(Collected data entries)
--- START ---
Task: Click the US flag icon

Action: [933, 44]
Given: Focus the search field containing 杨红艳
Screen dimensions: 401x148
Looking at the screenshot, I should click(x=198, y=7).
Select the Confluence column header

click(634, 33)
--- END ---
(What is required):
Every word of the data above should be given again, exactly as it stands.

(Reply):
Task: Click the US flag icon

Action: [933, 44]
Given: Focus the search field containing 杨红艳
Screen dimensions: 401x148
Looking at the screenshot, I should click(x=198, y=7).
Select the Confluence column header

click(634, 33)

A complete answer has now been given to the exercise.